お目当ては鮎だったせいもあるが、だれも蒲焼には箸をつけなかった。
「魚冶」のメニューには、うなぎの蒲焼、うな重(梅)3,500円、(竹)2、400円。
ほかに、うなぎ丼、うざく、う巻き、白焼き、きも焼きなど。持ち帰りもできる。
ちなみに、その日わたしが注文したのは、うな重の(梅)≪上掲の画像≫、これにきも吸と香の物が付く。
さらに、つけ加えれば、脂もほど良く、やわらかく、すっきりした本来の江戸前とは言い難い。とはいえ自宅から電車で15分程度で行け
るお店ができたことはありがたい。
あの小津安二郎監督もうなぎが大好物だった
小津監督は、気に入った食について記した手帖、通称「小津のグルメ手帖」なるものをつけていた。

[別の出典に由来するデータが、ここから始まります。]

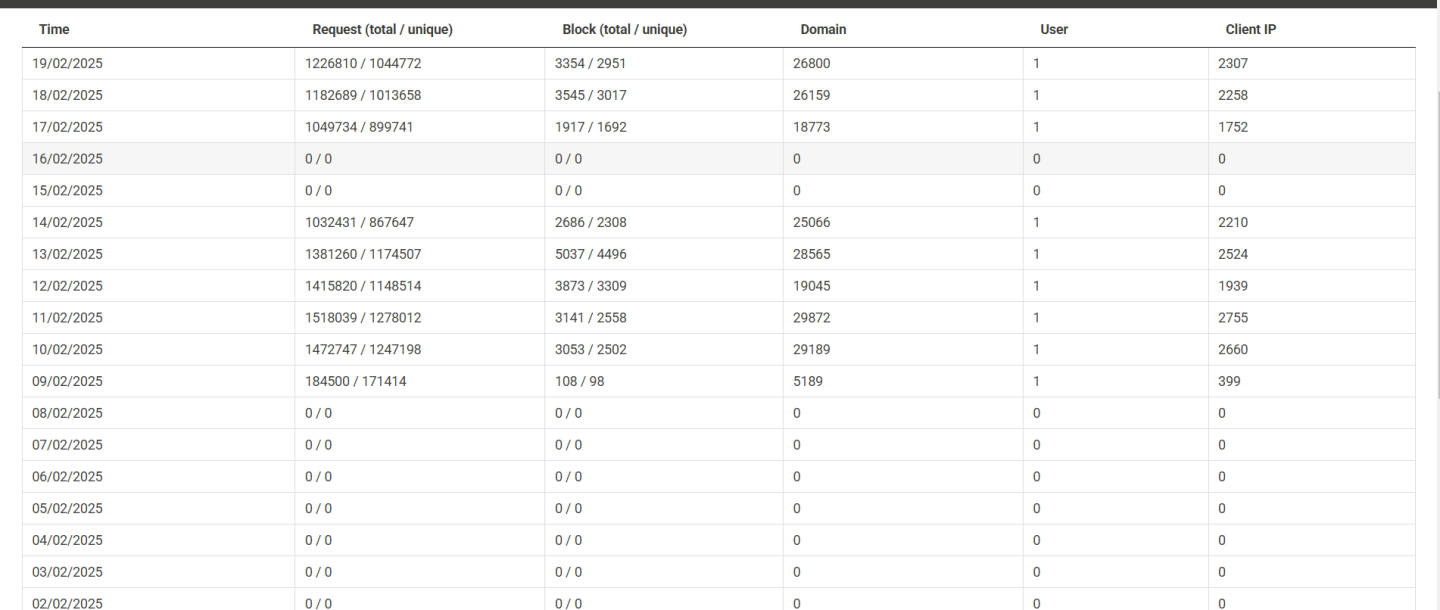The width and height of the screenshot is (1440, 610).
Task: Select the Domain column header
Action: [823, 30]
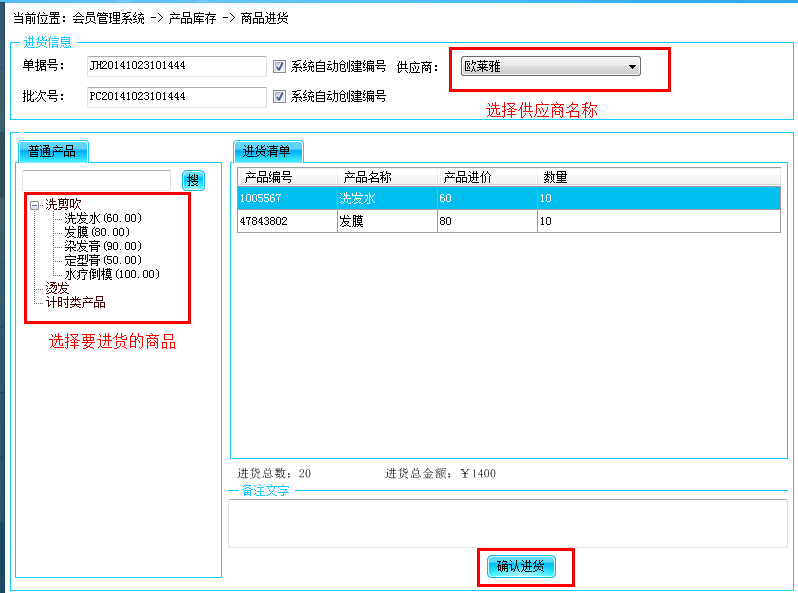Toggle auto-create checkbox for 批次号
This screenshot has width=798, height=593.
click(279, 97)
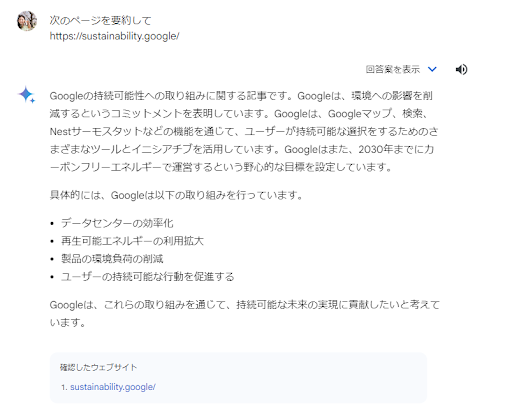This screenshot has width=512, height=418.
Task: Click the line beginning Nestサーモスタットなどの機能
Action: [244, 131]
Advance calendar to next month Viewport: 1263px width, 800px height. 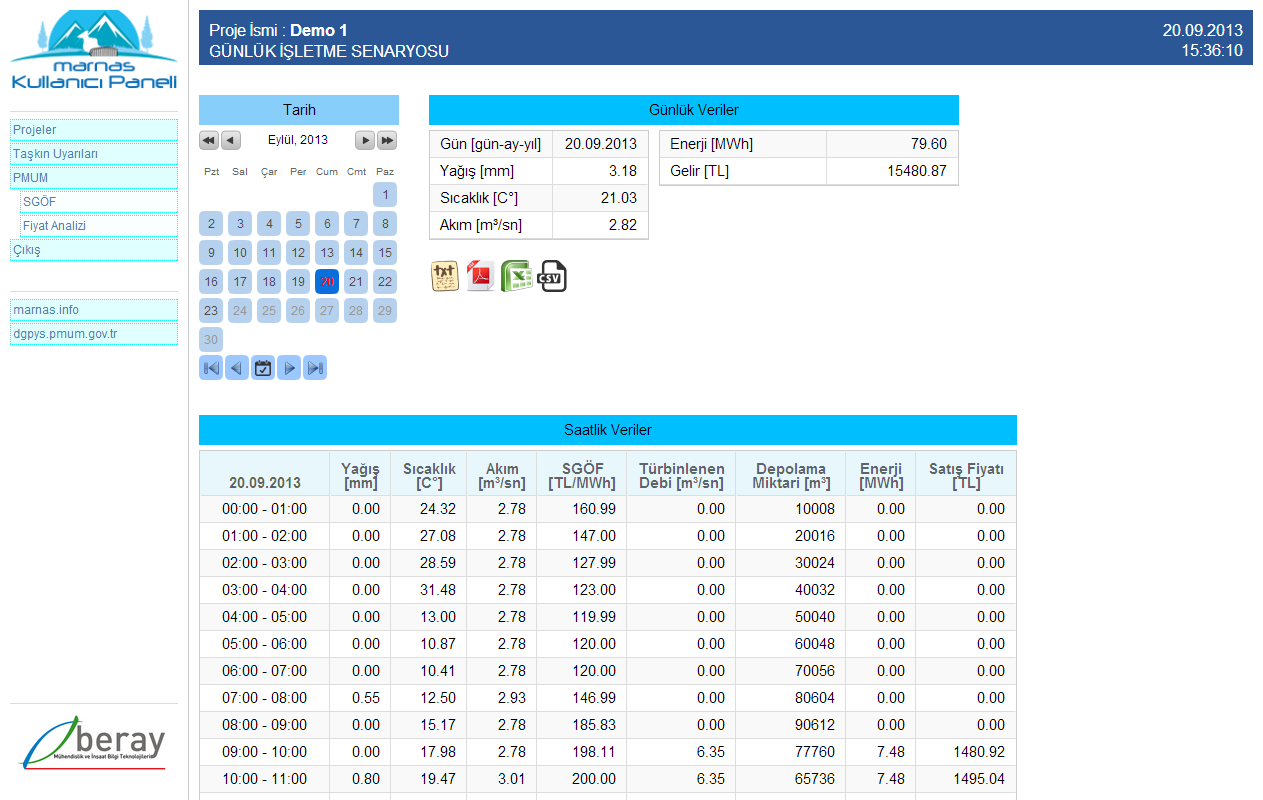coord(366,140)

革表紙の手帖で、中には、うなぎ、天ぷら、とんかつ、とり鍋など、小津が大好きだった食と店名、さらには地図入りで
場所が記されている。手作りの味がある。しかも、これが小津映画の食シーンの原点ともいえる。
小津のグルメ手帖の一部
(わたしがよく行く小網町のうなぎ「喜代川」は2番目に載っている)
小津監督のうなぎ好きは有名だが、このグルメ手帖に出てくるだけでも32軒もあったそうだ。
しかも、いちばんよく訪れたのが、麻布飯倉の『野田岩』本店。
今日では考えられないが、小津監督は天然うなぎにこだわったという。
当時の「野田岩」は、天然うなぎにこだわり非漁期には、店を休んだ江戸前うなぎの名店だった。
しかも、うなぎ蒲焼は時価。ゼイタクな時代であった。
小津監督の舌もとことん磨きがかかった筈だ。
しかし、昭和36年あたりから天然うなぎが獲れなくなった。現在では、養殖物すら厳しい状況にある。
小津監督が活躍したころは、昭和は輝いていた、良き時代であった。